France owns a small island off the coast of Newfoundland that is entirely comprised of rock (St. Pierre). The streets are carved into the rock, and instead of cemeteries, inhabitants carved tombs into the island which are there to this day.
There is a grocery store named “Thanksgiving” in Paris that sells U.S. “cuisine” like Pop-Tarts, Heinz ketchup, and Skippy peanut butter to homesick ex-pats.
In 1997, a group of enthusiasts began building a castle in France, using only materials, tools and techniques available in the 13th century (800 years ago). The project is scheduled to be completed sometime in the 2020’s.
French preschools serve four-course lunches (including a cheese course) to educate them in taste and stimulate their senses.

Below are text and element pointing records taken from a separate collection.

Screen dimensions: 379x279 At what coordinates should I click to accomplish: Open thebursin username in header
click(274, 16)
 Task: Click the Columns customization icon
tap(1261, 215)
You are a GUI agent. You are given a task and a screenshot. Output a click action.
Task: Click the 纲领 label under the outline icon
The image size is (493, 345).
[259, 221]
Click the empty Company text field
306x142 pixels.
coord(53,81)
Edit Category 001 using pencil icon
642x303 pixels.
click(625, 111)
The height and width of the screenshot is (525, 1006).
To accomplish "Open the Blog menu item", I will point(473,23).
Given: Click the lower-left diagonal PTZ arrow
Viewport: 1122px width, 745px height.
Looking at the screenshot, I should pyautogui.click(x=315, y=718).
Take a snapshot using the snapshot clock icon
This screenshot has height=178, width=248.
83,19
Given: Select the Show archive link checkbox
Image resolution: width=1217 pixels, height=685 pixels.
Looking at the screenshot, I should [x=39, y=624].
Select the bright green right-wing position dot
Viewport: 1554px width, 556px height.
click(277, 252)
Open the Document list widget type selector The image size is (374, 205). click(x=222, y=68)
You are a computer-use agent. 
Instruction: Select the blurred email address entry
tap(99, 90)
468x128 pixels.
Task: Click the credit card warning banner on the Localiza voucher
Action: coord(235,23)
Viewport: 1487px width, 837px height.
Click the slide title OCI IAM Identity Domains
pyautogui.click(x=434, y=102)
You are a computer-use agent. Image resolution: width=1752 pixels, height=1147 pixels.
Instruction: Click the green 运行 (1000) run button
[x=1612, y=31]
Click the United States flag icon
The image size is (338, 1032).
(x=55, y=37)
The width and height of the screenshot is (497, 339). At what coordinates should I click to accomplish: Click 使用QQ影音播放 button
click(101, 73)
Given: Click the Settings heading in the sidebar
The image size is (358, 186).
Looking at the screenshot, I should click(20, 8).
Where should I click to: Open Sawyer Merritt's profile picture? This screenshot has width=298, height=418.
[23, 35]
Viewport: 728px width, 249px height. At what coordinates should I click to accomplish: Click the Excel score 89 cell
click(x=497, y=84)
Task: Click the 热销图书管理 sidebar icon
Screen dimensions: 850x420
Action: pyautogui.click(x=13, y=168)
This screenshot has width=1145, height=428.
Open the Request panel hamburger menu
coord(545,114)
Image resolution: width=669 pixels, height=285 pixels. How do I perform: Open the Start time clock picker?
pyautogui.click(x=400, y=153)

It’s illegal in France for grocery stores to throw or destroy unsold food. Instead, supermarkets have to donate it to charities and food banks.
In order to popularize potatoes in France, Antoine-Augustin Parmentier placed armed guards around his potato fields, instructing the guards to accept all bribes and allow people to “steal” the crop.
France banned mentions of Twitter and Facebook on TV and radio, as in “Follow us on Twitter” or “Like us on Facebook” because they were deemed as promotion and unfair to other sites.
France banned an ad depicting Jesus as a female because of its “intrusion on people’s innermost beliefs”.
The President of France in 1920 was completely mad. He greeted the British ambassador wearing nothing but his official decorations and once walked out of a state meeting and jumped in a lake fully clothed.